Sur le plan des chiffres, Athletic Club termine avec 55 % de possession, 405 passes, 328 réussies (81 %), contre 45 % de possession pour Valencia, 354 passes, 278 réussies (79 %). L’Indice défensif basque reste correct (seulement 7 tirs concédés, 3 cadrés), mais la moindre erreur de transition coûte le match. L’xG illustre un duel plus équilibré que ne le laisse penser le volume de tirs : 1,01 pour Athletic contre 1,14 pour Valencia.

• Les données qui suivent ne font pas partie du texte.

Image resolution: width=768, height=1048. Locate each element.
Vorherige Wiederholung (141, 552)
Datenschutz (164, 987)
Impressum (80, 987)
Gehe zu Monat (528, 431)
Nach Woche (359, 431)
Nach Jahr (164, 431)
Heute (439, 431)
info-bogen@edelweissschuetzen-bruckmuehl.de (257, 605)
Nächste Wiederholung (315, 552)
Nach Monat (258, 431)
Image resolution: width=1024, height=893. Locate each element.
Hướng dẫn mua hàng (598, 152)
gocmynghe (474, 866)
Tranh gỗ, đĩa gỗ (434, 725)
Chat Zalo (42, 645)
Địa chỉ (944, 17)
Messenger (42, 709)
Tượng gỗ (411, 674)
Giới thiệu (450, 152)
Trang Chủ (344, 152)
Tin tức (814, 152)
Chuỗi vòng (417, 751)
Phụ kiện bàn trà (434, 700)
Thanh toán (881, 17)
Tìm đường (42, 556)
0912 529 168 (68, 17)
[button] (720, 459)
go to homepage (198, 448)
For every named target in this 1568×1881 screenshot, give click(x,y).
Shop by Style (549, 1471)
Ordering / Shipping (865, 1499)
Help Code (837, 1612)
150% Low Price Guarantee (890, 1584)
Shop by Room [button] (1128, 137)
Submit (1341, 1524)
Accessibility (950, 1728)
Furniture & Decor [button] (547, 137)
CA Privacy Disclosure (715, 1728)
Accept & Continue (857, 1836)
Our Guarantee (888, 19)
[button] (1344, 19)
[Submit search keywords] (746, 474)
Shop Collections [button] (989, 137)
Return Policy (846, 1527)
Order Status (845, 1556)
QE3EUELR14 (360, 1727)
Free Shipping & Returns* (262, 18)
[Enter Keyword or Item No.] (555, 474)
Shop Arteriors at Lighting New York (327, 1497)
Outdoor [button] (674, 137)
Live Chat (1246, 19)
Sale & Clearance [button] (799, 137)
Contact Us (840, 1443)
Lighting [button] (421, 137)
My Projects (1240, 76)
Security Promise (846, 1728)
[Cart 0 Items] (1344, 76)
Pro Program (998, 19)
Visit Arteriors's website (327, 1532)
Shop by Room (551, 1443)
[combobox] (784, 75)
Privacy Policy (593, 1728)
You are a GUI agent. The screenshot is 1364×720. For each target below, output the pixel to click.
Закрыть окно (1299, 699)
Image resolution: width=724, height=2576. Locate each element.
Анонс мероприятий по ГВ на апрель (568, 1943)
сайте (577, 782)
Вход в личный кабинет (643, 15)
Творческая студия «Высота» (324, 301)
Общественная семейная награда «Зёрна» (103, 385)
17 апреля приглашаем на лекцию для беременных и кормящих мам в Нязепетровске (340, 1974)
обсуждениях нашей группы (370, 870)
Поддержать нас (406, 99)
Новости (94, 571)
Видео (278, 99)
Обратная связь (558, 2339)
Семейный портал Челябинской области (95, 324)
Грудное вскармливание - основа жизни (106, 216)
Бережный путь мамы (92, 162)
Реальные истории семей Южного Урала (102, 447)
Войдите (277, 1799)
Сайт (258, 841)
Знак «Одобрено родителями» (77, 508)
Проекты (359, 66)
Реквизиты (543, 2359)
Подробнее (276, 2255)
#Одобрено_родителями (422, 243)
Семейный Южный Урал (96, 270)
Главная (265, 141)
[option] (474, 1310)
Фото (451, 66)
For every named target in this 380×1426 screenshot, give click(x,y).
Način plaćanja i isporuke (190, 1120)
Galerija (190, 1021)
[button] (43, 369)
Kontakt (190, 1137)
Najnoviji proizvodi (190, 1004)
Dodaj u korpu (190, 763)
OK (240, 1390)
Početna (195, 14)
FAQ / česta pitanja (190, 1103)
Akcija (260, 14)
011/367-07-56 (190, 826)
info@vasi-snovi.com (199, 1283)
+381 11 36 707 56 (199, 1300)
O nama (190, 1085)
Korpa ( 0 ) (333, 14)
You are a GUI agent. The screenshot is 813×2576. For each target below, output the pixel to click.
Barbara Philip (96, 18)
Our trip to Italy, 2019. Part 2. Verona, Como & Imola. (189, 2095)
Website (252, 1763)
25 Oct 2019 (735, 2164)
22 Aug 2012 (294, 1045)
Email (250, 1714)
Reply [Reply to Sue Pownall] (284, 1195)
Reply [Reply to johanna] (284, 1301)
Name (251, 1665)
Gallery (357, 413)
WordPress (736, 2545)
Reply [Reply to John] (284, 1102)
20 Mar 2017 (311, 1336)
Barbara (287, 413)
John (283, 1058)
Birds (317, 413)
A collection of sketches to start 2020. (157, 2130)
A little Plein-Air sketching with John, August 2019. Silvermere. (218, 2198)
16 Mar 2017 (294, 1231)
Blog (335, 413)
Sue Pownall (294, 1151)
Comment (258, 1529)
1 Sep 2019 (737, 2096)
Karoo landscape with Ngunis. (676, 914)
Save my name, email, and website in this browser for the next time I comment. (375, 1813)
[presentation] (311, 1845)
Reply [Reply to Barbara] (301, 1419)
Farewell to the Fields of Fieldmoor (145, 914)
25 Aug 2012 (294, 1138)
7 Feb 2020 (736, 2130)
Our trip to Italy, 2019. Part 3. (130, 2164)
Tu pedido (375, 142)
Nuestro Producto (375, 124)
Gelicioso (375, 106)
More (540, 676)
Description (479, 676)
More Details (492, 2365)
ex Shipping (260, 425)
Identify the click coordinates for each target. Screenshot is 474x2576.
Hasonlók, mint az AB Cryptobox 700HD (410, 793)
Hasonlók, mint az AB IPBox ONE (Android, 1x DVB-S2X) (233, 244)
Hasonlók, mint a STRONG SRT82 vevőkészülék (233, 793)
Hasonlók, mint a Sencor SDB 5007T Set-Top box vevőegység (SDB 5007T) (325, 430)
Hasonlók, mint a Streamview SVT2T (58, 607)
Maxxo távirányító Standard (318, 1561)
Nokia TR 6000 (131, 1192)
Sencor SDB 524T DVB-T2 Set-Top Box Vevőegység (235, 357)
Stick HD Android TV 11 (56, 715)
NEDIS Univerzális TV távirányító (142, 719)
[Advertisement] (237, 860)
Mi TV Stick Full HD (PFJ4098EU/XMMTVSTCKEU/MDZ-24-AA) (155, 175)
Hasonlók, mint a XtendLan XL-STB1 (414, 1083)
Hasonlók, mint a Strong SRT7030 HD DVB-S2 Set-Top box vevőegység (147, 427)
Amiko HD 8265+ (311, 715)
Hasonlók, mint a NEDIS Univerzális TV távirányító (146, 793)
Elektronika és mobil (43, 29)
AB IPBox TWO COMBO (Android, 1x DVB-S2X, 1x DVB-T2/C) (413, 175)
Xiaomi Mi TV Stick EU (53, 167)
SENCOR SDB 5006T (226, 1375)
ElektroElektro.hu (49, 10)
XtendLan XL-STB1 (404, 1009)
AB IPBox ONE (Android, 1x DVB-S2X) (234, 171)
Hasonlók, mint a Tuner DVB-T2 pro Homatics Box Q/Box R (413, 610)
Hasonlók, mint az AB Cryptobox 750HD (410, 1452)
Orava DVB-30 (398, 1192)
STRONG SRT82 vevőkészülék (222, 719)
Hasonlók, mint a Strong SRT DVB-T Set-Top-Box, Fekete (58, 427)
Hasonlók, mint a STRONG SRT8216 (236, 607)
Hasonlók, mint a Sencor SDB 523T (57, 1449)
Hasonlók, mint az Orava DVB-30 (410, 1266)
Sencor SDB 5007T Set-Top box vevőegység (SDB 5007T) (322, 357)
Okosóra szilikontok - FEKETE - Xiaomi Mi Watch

En termes de forme globale, Athletic montre une capacité à contrôler les matchs à domicile mais confirme une difficulté à convertir sa domination en buts. Valencia, avec moins de volume mais plus de clarté dans ses attaques, valide un plan de jeu pragmatique et efficace, porté par une défense disciplinée (3 cartons jaunes contre 2, tous pour Foul) et un réalisme clinique dans les moments clés.